Saturday, June 4, 2016

Tsunami Evacuation

Applications in GIS - Mod 3

In March of 2011 the Great East Japan Earthquake occurred off the Pacific coast of the northeastern part of Japan causing devastating damage and extremely destructive tsunami waves, which caused even more damage.  This damage included the disabling of the reactor cooling systems of the Fukushima Daiichi Nuclear Power Plant, one of the largest nuclear power stations in the world, which lead to nuclear radiation leaks.  This week's assignment was to map the radiation evacuation zones surrounding the Fukushima-Daiichi Nuclear Power Plant, analyze the tsunami runup on the Fukushima coast for three zones, and determine the at-risk population locations within each of those zones.

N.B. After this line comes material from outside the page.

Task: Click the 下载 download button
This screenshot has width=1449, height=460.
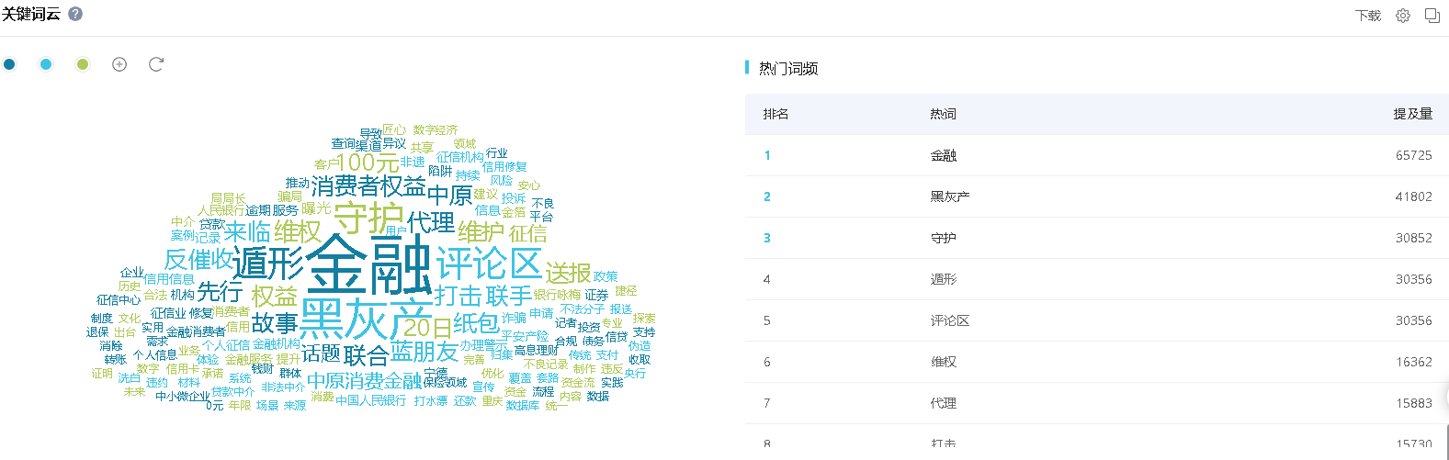Action: [1367, 16]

We started the assignment by creating a geodatabase and datasets to store the data we'd be using and creating for the assignment.  Next we
isolated the Fukushima II Power Plant for analysis to determine radiation evacuation zones using the Multiple Ring Buffer and Clip tools, then adjusted the symbology to create the different zones.  With the evacuation zones in place we ran queries to isolate the impacted cities and determine the population affected.

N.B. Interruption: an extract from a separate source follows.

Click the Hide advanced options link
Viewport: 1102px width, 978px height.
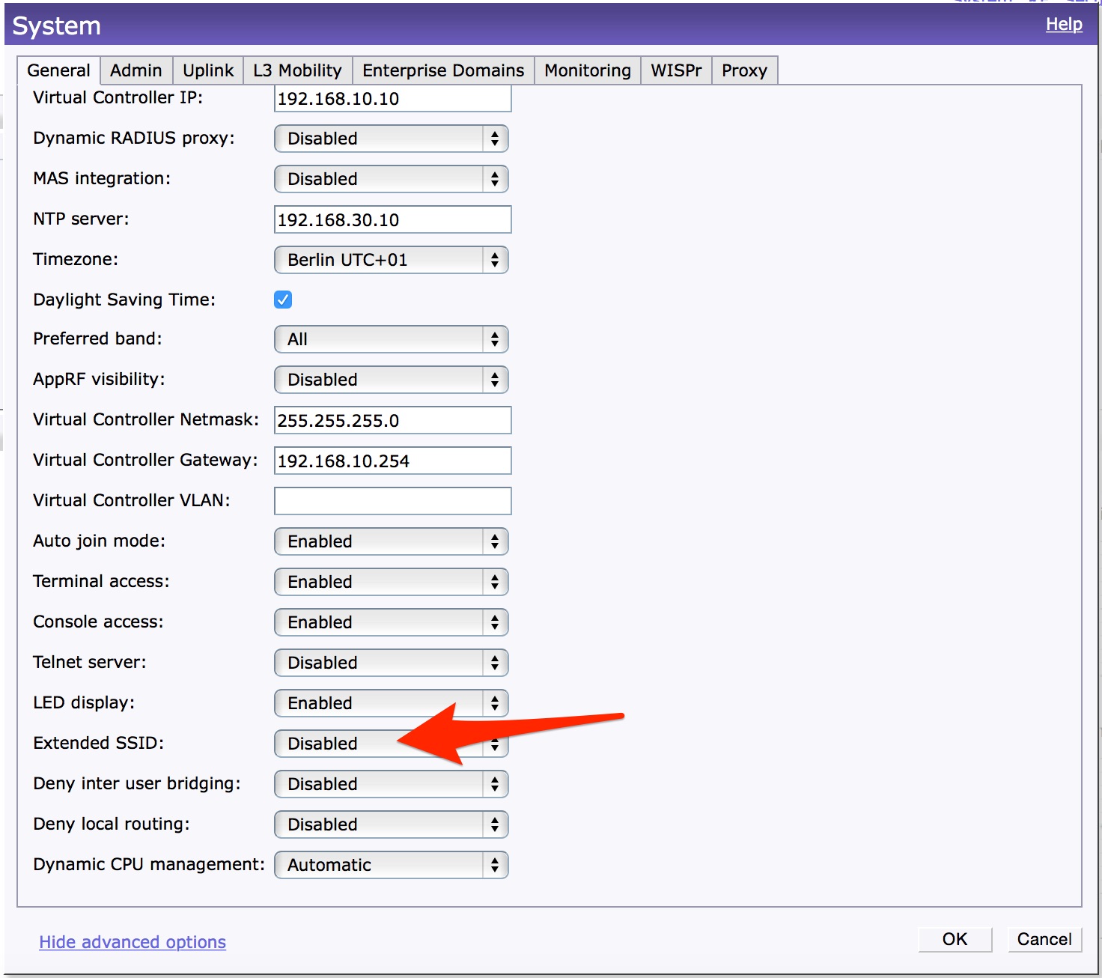(132, 941)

Our last portion was to determine the evacuation zones for the tsunami runup, estimate at-risk cities within each, and identify roads and nuclear power plants that would be inundated.  Again we created a buffer of 10,000 meters of coastline to work from. The rest was accomplished through a model, automating the Con, Raster to Polygon, Append and Intersect tools to create the tsunami runup evacuation zones and clip out the roads, power plants and cities that fell within those zones.